Track down each line below containing the string "resolution" and copy it.

GIVEN ENTRIES section start

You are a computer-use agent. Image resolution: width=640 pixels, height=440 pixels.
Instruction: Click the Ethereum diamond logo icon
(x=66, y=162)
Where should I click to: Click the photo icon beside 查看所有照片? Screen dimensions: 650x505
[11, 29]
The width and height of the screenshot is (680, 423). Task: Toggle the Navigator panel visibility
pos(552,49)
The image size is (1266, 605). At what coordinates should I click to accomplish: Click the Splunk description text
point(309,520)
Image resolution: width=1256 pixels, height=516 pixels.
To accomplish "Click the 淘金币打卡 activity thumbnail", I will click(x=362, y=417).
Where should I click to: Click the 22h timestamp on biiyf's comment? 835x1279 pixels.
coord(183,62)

GIVEN ENTRIES section end
GIVEN ENTRIES section start

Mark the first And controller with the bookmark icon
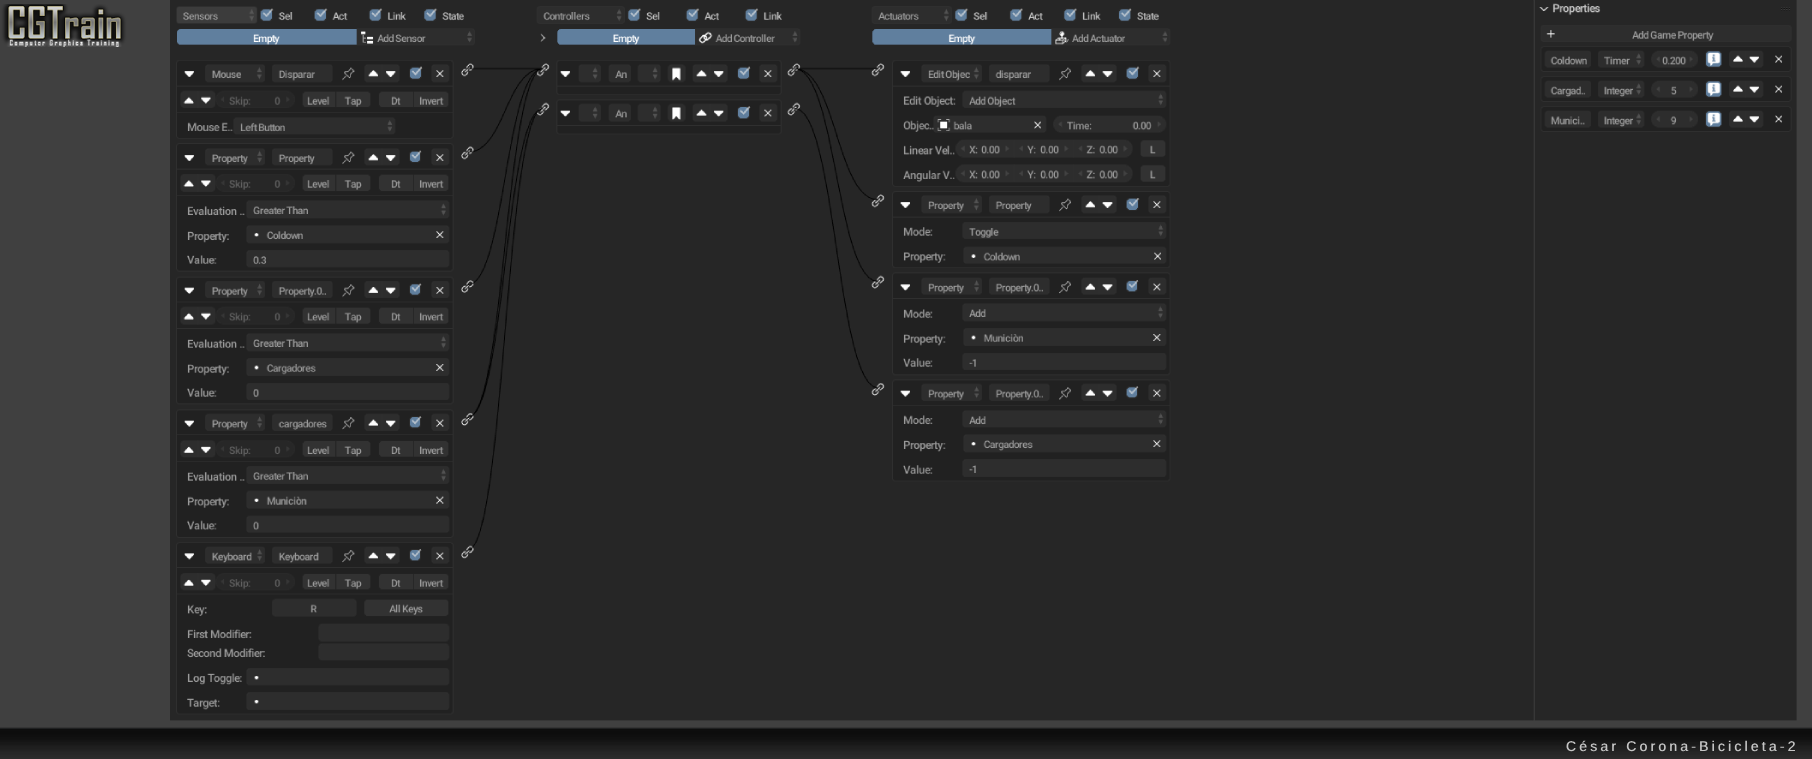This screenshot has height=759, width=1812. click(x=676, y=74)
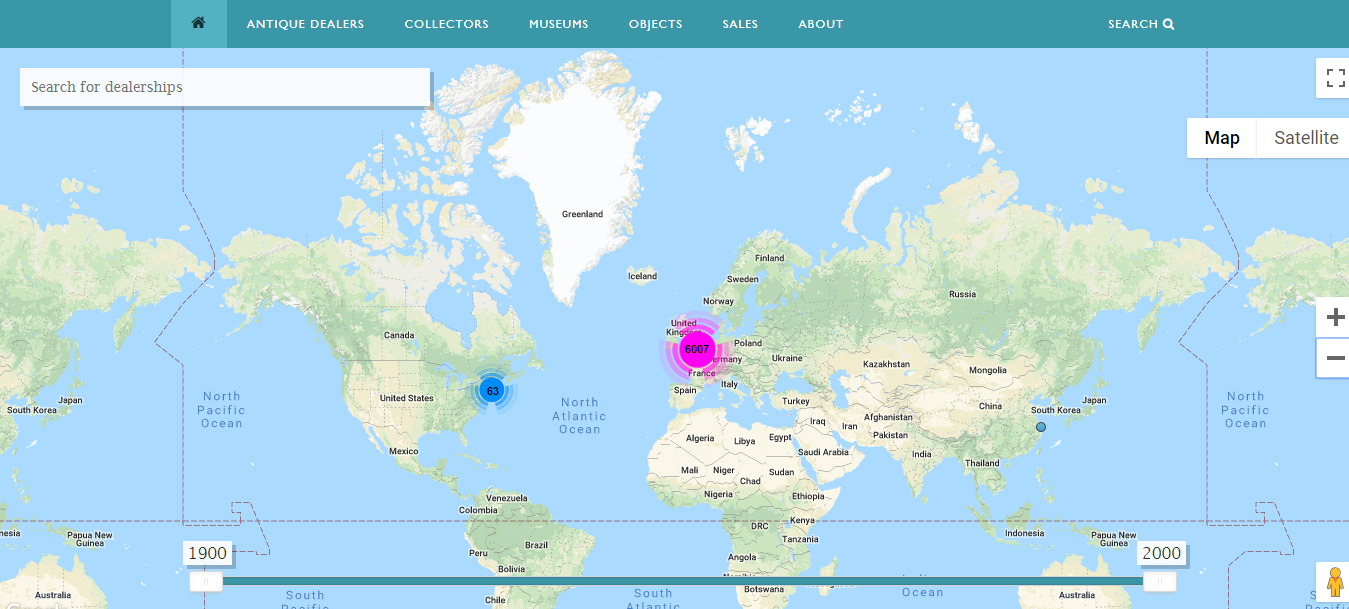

GIVEN ENTRIES section end
GIVEN ENTRIES section start

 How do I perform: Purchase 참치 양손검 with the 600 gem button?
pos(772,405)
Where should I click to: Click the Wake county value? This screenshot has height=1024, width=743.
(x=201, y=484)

GIVEN ENTRIES section end

### ANSWER SECTION
You are a computer-use agent. Image resolution: width=640 pixels, height=440 pixels.
Image resolution: width=1256 pixels, height=516 pixels.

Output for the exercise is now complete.